Sixth Circuit Rejects Law Prof's Claim That 'Satanic' $666 Merit Pay Raise Was Retaliation For His Union Activities

Cleveland StateFollowing up on my previous posts (links below): Lifter v. Cleveland State University, Nos. 16-4084/4086 (6th Cir. Sept.12, 2017):

This is a First Amendment retaliation case. Married plaintiffs Sheldon Gelman and Jean Lifter were employees of the Cleveland-Marshall College of Law. When, after the 2008 financial crisis, the law school faced mounting pressure to trim class sizes and reduce enrollment, Gelman, a tenured professor, spearheaded a successful union-organizing campaign among the law faculty. The following spring, Gelman and several other pro-union faculty received a low and allegedly symbolic $666 merit raise. Just over a year later, Lifter’s employment was terminated. Both filed claims against the university and law-school dean Craig Boise under 42 U.S.C. § 1983, alleging that Gelman’s raise, his being deprived of committee appointments, and Lifter’s termination constituted retaliation for Gelman’s protected First Amendment conduct. The defendants filed a motion for summary judgment, which the court granted. The plaintiffs appeal the district court’s decision, and the defendants have filed a cross-appeal. For the following reasons, we affirm the district court as to Gelman, dismiss Lifter’s claim for lack of standing, and dismiss the defendants’ cross-appeal as moot. ...

Gelman states in his complaint that CSU retaliated against him for exercising his First Amendment rights “by reducing the size of the merit raise to which he was otherwise entitled, by depriving him of faculty committee appointments, and taking other adverse action against him.” Construing the facts in the light most favorable to Gelman, he cannot show that his unionorganizing activities were a substantial or motivating factor in these alleged injuries.

Gelman first argues that Boise retaliated against him by failing to appoint him to several law school committees, as Boise had done previously. ... Taken in conjunction with Gelman’s tepid support for his claim, which consists of nothing more than the temporal proximity between his union organizing and the loss of his committee appointments, no reasonable juror could conclude that Gelman’s lost committee appointments were the result of his union organizing.

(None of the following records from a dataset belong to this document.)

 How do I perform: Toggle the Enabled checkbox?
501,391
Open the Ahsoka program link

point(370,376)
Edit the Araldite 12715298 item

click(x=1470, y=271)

Gelman next argues that, notwithstanding his committee appointments, Boise retaliated against him by awarding him only a $666 raise. He advances two related arguments on this point: 1) that his raise of $666 was an intentional invocation of the biblical “mark of the beast” and was intended to punish him and other union organizers; and 2) that under Boise’s objective metric, he deserved at least a $3,000 merit raise. Neither argument withstands the defendants’ motion for summary judgment.

First, there is no material issue of fact as to how Boise reached the $666 figure. After ranking the law school faculty based on objective, self-reported indices of performance, he divided the faculty into three performance tiers: a $5,000 merit-raise tier, a $3,000 merit-raise tier, and a third “catch-all” tier. After distributing the larger merit raises, Boise divided the remaining merit-raise pool among the third-tier faculty members. Evidence in the record supports Boise’s account that, at least initially, third-tier faculty members were supposed to receive $727, a number that has no biblical significance. Only after the merit pool was reduced, and only after Boise made several minor equitable adjustments to the merit-raise distribution, did Gelman receive a raise of $666. Moreover, the $0 and $666 raises fell on pro-union and antiunion faculty members alike, undermining Gelman’s claim that the raise amount was specifically chosen to send a message to union organizers.

Second, there is no material issue of fact as to whether Gelman deserved a higher raise under Boise’s performance metric. Gelman argues that Boise failed to count two of the three articles that had been published or accepted for publication during the relevant time frame, robbing him of merit points that would have placed him in the $3,000 merit-raise tier. But it is undisputed that the merit raises were based on scholarship completed during the past two calendar years, i.e., 2011 and 2012. Only one of the three articles that Gelman listed was written and published in 2011 and 2012—one of the articles Gelman mentioned was “[p]ublished in 2011, but written earlier,” and the other article was listed as “forthcoming, 2013.” Gelman argues that Boise’s stringent metric—i.e., counting only those articles that were written and published during a given timeframe—is discriminatory because some articles would never count towards a professor’s merit evaluation. Even assuming this is true, nothing in the record suggests that Boise applied this policy solely to Gelman. On the contrary, the record indicates that Boise applied this policy to all faculty members. A flawed policy, if applied to all evenhandedly, could not permit a reasonable juror to conclude that Boise was specifically targeting Gelman or union supporters for punishment. ... Based on the foregoing, there is no issue of material fact as to the motivation behind Gelman’s committee appointments or his 2013 merit raise. Therefore, we affirm the district court with respect to Gelman’s retaliation claim.